§ Texte à lire:
──────

Si l’on prend l’article Un effet ne peut pas se produire avant la cause qui en est à l’origine, publié ce 1er décembre 2011, et on le met en rapport avec l’article Inévitabilité du communisme et thermodynamique publié le 15 novembre 2010, on a un aperçu relativement clair du principe du saut qualitatif.
Imaginons en effet quelqu’un qui ferme un robinet, arrêtant le
processus où l’eau s’écoule. A-t-il réalisé un retour en arrière
dans le temps, au moment où l’eau ne coulait pas, avant que l’eau ne
s’écoule ?
Non, évidemment. Prenons un autre exemple : une équipe de
football marque un but, après que l’autre équipe ait marqué
également. On en revient à un score d’égalité, 1 partout. Mais
est-il juste de dire qu’on en « revient » à un tel score
d’égalité, qui auparavant était justement de 0 à 0 et non de 1
partout ?

──────

§ Entrées de données:

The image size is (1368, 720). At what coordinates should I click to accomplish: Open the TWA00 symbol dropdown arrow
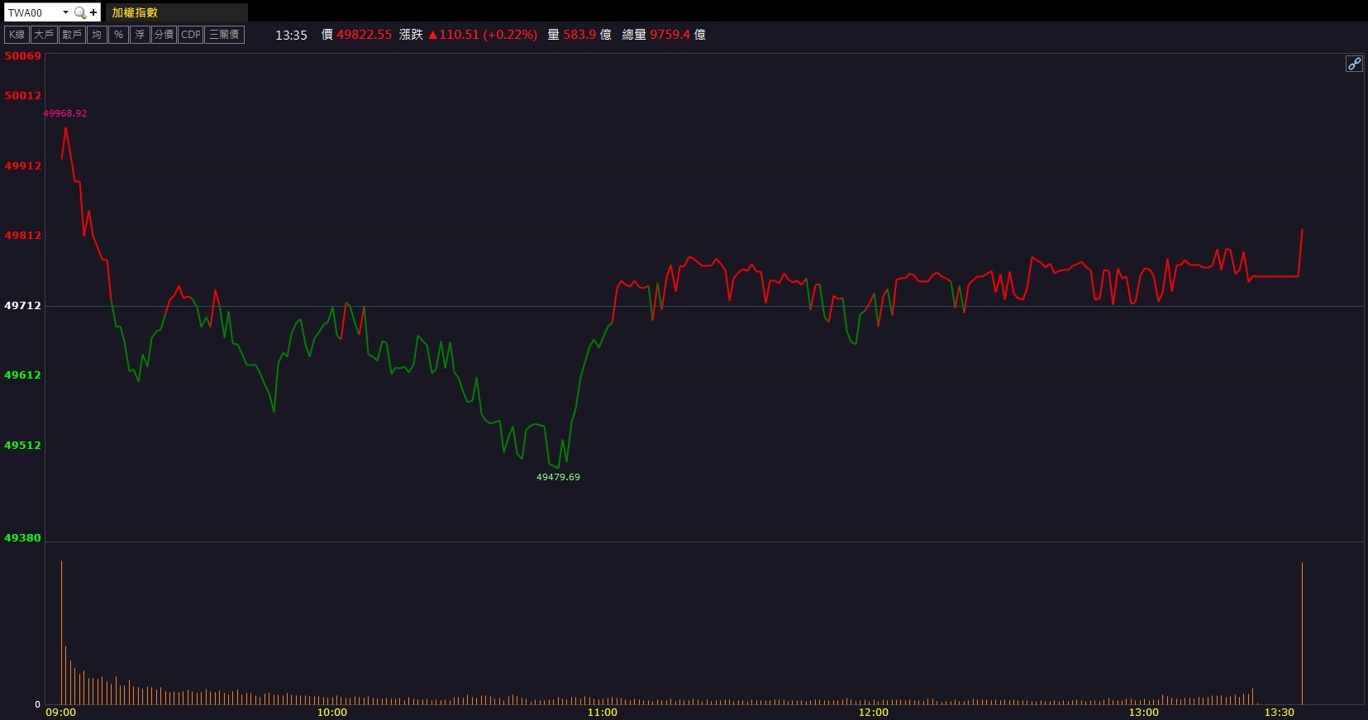pos(66,13)
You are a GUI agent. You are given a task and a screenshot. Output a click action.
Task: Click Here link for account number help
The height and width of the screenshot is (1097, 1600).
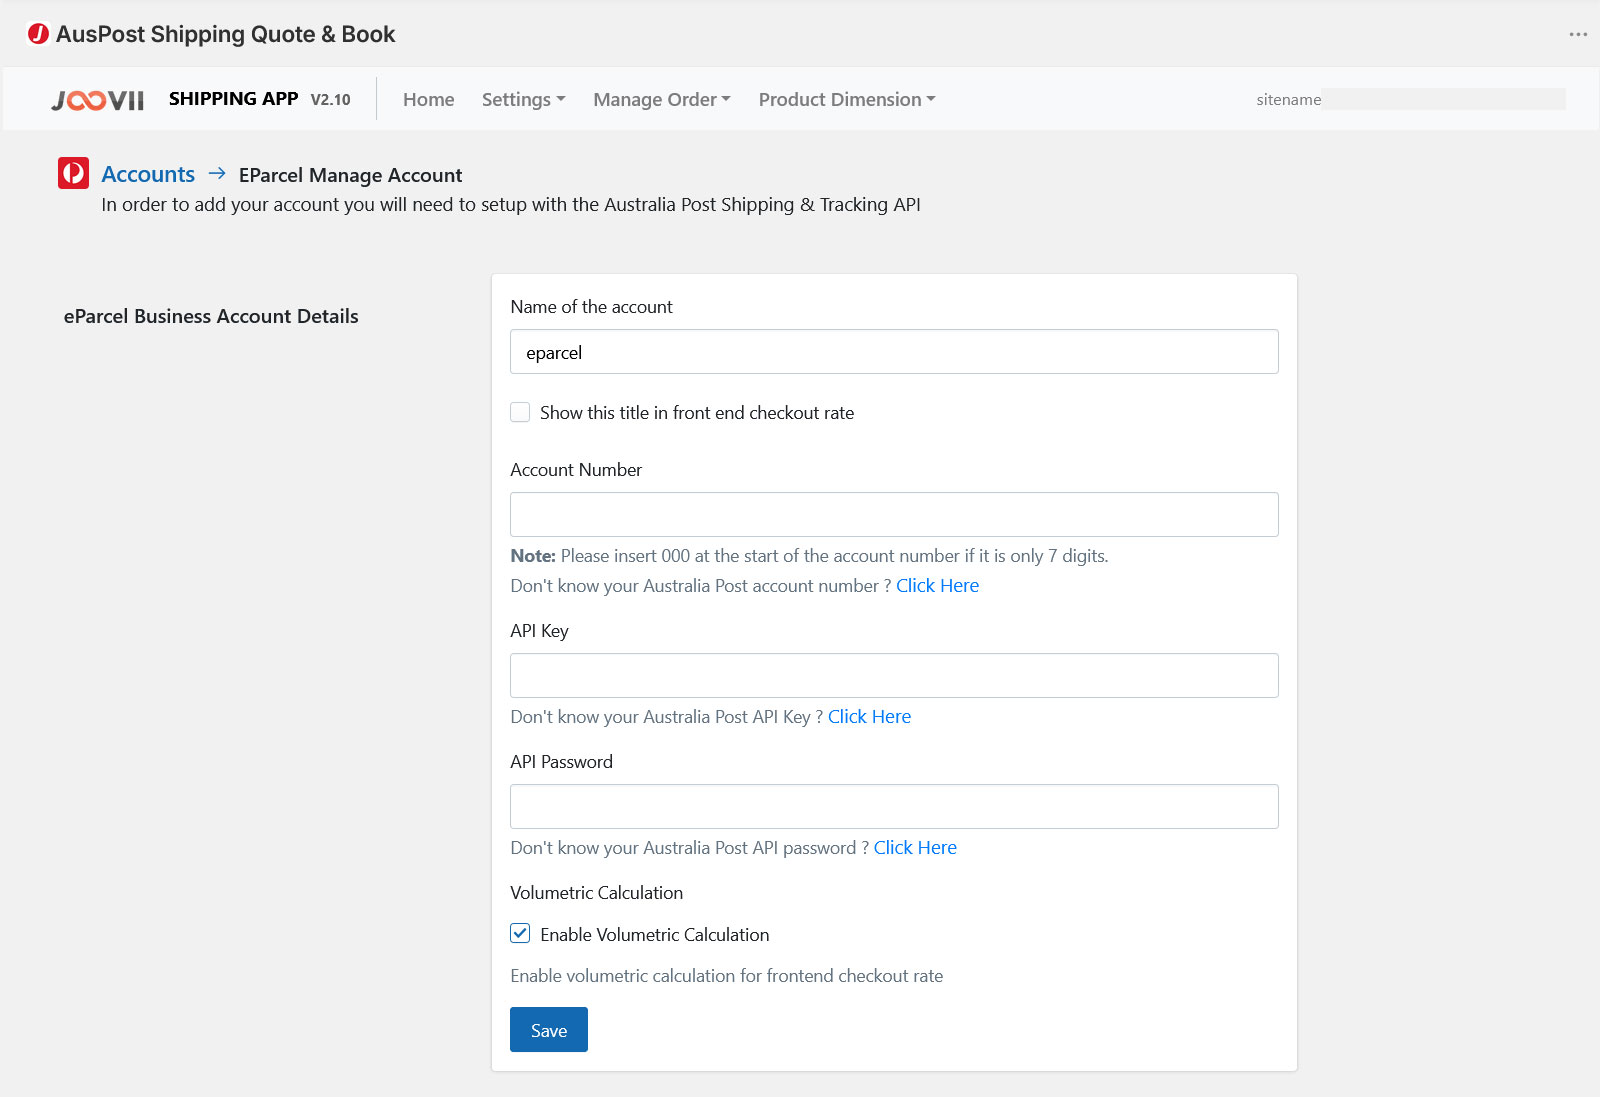(937, 586)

──────

§ Exercices proposés:
**1)** Recopiez le texte depuis « Si l’on prend » jusqu'à « du saut qualitatif. » inclus.
**2)** Répondez brièvement d'après le texte.
(a) À quelle date l'article « Inévitabilité du communisme et thermodynamique » a-t-il été publié ?
(b) Quel geste fait la personne imaginée dans le premier exemple ?
(c) Quel score obtient-on dans l'exemple du football une fois que les deux équipes ont marqué ?
Les entrées n'ont aucun rôle dans ce travail.

§ Corrigé complet:
**1)**
Si l’on prend l’article Un effet ne peut pas se produire avant la cause qui en est à l’origine, publié ce 1er décembre 2011, et on le met en rapport avec l’article Inévitabilité du communisme et thermodynamique publié le 15 novembre 2010, on a un aperçu relativement clair du principe du saut qualitatif.

**2)**
(a) Le 15 novembre 2010.
(b) Elle ferme un robinet.
(c) 1 partout.